CrowdStrike and the world’s Largest IT outage in history

A massive IT outage is causing worldwide chaos with disruption at airports, banks, medical centers, and more.

Millions of computer systems are not working this morning – only displaying the “blue screen of death” – as a result of a Microsoft glitch

What is the cause ?

Crowdstrike’s update for Microsoft Windows is causing this issue. It is linked to their product Falcon. Below is what the CEO says on Twitter.

What is the workaround?

1. Boot Windows into Safe Mode or WRE.

2. Go to C:\Windows\System32\drivers\CrowdStrike

3. Locate and delete file matching “C-00000291*.sys”

4. Boot normally.

Now comes the exciting part. What if you have BitLocker encryption. If your machine suffers a BSOD and requires a reboot into Safe Mode for recovery, you’ll need your BitLocker recovery key to regain access. Unfortunately, in this scenario, typical remote support may not be possible due to the system state. So if you do not have the BitLocker encryption key you cannot recover Windows, we are in kind of a pickle now.

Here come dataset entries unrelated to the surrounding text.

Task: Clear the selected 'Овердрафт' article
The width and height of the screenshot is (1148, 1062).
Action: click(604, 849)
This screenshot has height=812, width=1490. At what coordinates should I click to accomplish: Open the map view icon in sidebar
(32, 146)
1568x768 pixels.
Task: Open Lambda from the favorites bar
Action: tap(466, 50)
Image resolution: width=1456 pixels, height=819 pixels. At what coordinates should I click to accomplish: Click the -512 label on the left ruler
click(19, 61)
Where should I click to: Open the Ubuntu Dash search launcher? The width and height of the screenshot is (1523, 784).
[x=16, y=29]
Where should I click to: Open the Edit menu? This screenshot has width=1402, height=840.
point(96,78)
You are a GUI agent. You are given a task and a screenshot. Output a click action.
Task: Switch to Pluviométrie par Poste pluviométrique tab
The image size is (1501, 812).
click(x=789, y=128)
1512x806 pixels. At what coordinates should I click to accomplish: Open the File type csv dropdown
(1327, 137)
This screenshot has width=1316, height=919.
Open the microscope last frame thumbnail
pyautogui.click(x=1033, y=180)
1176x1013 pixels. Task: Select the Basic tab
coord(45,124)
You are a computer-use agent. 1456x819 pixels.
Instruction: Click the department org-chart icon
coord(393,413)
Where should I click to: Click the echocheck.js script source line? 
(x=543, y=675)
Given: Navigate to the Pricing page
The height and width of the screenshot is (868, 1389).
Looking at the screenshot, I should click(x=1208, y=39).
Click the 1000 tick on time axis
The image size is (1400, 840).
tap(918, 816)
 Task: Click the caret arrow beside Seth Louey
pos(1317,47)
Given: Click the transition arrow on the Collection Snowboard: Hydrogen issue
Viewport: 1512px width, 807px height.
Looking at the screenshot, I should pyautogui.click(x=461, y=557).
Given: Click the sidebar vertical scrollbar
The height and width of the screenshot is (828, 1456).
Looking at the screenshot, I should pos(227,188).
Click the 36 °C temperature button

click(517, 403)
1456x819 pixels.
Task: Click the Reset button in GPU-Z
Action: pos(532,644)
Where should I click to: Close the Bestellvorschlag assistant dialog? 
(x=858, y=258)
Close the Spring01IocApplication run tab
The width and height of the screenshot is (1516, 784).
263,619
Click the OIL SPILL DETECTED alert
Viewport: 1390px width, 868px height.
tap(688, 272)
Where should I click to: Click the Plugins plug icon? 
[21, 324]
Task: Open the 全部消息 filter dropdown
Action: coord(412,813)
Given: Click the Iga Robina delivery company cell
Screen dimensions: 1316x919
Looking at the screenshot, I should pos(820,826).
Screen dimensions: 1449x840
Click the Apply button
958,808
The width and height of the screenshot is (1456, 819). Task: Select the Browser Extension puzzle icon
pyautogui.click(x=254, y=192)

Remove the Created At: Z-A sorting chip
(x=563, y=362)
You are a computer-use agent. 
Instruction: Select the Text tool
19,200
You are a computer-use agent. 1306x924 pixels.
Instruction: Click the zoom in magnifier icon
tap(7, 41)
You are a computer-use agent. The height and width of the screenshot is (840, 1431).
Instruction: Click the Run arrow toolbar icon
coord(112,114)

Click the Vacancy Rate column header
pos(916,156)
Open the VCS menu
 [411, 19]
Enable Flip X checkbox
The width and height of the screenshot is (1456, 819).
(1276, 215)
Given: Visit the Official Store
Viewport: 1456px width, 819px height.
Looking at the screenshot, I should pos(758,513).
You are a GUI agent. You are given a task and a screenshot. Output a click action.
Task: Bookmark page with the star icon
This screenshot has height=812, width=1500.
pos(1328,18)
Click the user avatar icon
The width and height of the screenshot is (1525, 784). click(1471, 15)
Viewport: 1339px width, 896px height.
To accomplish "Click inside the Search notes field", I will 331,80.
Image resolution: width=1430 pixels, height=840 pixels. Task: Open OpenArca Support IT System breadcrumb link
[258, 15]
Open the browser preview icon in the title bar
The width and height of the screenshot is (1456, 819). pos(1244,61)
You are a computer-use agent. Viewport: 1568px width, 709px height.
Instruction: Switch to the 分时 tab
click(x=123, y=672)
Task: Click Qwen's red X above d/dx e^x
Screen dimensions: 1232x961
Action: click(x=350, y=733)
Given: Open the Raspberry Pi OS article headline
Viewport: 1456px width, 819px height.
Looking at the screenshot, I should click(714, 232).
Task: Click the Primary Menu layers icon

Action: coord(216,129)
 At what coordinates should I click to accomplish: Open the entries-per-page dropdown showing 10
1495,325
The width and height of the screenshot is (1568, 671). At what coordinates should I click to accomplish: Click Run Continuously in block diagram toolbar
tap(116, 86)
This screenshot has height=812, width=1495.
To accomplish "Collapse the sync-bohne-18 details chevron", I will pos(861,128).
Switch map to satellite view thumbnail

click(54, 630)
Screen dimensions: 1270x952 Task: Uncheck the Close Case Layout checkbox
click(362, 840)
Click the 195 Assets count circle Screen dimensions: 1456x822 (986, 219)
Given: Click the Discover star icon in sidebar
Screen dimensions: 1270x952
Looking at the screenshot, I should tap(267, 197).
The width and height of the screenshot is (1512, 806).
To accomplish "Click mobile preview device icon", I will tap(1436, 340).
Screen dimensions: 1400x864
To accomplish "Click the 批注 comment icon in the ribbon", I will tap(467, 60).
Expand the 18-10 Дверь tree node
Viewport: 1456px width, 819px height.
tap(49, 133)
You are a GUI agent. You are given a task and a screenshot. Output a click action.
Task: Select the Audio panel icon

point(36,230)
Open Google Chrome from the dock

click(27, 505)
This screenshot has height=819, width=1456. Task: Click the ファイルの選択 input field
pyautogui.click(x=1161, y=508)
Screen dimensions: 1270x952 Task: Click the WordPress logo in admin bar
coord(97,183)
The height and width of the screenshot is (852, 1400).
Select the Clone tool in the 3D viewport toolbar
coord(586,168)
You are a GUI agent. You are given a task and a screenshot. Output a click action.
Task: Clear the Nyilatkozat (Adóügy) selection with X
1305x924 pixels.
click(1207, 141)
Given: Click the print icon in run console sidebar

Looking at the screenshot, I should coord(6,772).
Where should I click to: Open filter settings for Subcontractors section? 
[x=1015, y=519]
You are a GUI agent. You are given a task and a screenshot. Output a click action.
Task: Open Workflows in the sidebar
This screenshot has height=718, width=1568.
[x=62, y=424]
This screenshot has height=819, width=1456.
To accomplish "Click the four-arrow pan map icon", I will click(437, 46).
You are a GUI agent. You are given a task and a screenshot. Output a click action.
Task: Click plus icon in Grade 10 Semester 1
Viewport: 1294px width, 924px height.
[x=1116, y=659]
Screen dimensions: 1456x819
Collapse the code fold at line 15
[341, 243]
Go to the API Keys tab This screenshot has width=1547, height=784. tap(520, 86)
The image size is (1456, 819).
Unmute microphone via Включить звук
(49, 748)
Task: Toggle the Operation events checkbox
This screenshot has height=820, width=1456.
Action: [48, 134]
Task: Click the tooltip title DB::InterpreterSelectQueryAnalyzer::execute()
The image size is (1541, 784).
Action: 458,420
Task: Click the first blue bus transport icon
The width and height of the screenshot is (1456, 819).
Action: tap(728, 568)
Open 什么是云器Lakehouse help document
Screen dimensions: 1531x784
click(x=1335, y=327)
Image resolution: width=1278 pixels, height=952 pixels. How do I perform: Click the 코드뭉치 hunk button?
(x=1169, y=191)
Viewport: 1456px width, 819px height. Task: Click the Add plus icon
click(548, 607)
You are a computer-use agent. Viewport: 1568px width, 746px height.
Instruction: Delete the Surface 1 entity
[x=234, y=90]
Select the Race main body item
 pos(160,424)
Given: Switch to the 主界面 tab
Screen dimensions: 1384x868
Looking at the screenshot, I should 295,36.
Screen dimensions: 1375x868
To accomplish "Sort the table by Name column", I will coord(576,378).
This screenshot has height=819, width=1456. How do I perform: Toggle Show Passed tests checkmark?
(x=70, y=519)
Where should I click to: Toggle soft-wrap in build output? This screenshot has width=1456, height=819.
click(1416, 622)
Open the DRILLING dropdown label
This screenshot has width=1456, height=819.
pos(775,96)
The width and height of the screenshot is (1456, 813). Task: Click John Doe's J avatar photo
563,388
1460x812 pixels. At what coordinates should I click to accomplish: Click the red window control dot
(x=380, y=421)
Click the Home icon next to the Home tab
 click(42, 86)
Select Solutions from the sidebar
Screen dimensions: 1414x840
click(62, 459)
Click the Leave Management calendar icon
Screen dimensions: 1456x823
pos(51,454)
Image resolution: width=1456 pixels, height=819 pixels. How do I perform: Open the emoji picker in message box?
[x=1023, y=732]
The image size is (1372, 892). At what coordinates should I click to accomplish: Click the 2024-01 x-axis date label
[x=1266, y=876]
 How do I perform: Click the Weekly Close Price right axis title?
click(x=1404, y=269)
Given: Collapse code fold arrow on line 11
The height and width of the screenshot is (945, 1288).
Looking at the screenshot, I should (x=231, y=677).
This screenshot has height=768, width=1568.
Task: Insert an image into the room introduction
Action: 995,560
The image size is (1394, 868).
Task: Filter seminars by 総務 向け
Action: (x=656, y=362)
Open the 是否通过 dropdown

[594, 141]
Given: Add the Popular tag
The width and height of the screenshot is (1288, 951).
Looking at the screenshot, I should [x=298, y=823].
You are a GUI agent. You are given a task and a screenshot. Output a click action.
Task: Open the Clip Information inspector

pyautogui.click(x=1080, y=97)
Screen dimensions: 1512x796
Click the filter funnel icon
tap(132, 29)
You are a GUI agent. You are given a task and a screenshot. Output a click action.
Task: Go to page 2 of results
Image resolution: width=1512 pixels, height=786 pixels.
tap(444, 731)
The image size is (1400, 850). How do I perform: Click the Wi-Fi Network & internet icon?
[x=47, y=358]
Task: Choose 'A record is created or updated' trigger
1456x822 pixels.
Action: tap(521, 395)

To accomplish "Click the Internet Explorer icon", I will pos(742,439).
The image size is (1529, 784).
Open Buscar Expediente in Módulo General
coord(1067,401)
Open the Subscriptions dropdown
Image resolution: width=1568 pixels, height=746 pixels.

Do not worry, By default, BitLocker recovery keys are often backed up to your Microsoft account or OneDrive. Here is how you can find it.

Here’s a quick guide:

1. Access Your Microsoft Account: Log in to your Microsoft account using your work credentials at https://account.microsoft.com/account/manage-my-account.
2. Locate Your Device: Navigate to the “Devices” section and select your specific laptop / Device name.
3. View and Save Your Recovery Key: Look for the “View BitLocker Keys” option. Once you have your key, copy and paste it into a secure text file.
4. Secure Offline Storage: Print out a physical copy of the key or save it to a secure offline location that you can access even without your laptop.

In an enterprise environment, this blog has detailed info on how to back up BitLocker keys to the active directory via GPO. For backing up Bitlocker Keys to Microsoft Entra ID, details can be found in the blog here.

Proactive Business Continuity (BC), Disaster Recovery (DR), and Cyber Recovery Strategies are crucial to mitigate the risk of such large-scale outages. By implementing these plans, organizations can ensure a swift and efficient recovery in the event of such an incident.